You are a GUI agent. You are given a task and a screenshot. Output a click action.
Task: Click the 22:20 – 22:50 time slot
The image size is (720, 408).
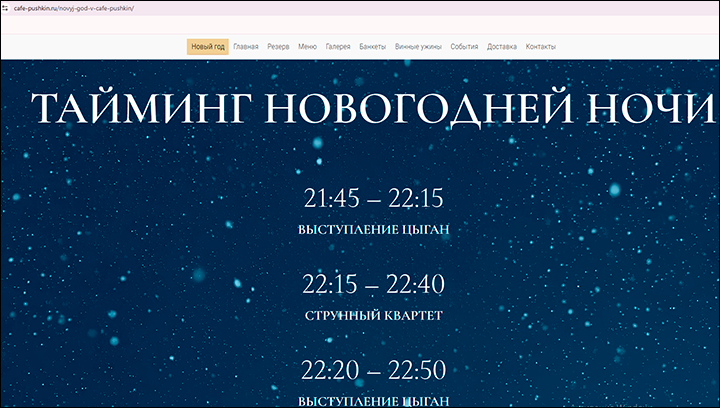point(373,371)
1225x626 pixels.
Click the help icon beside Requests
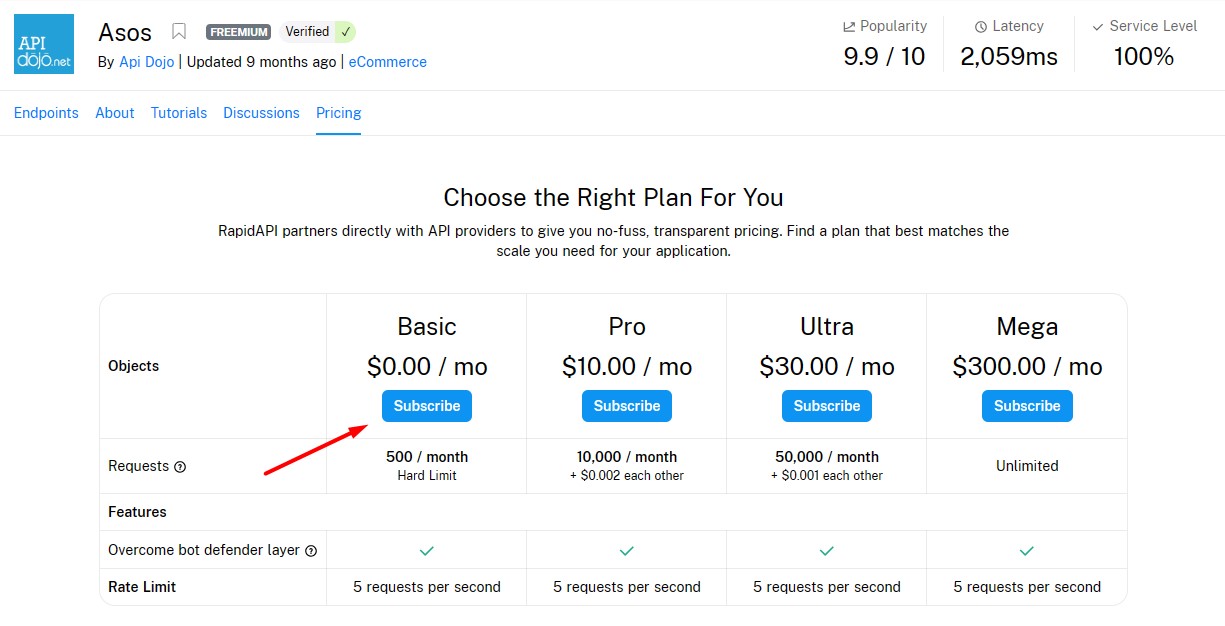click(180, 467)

◆ WHAT YOU HAVE TO DO: Give the entries again, exactly and in full, with no image included.

◆ TASK RESPONSE:
You are a GUI agent. You are given a task and a screenshot. Output a click action.
Task: Click the 22:20 – 22:50 time slot
The image size is (720, 408).
point(373,371)
1225x626 pixels.
Click the help icon beside Requests
click(180, 467)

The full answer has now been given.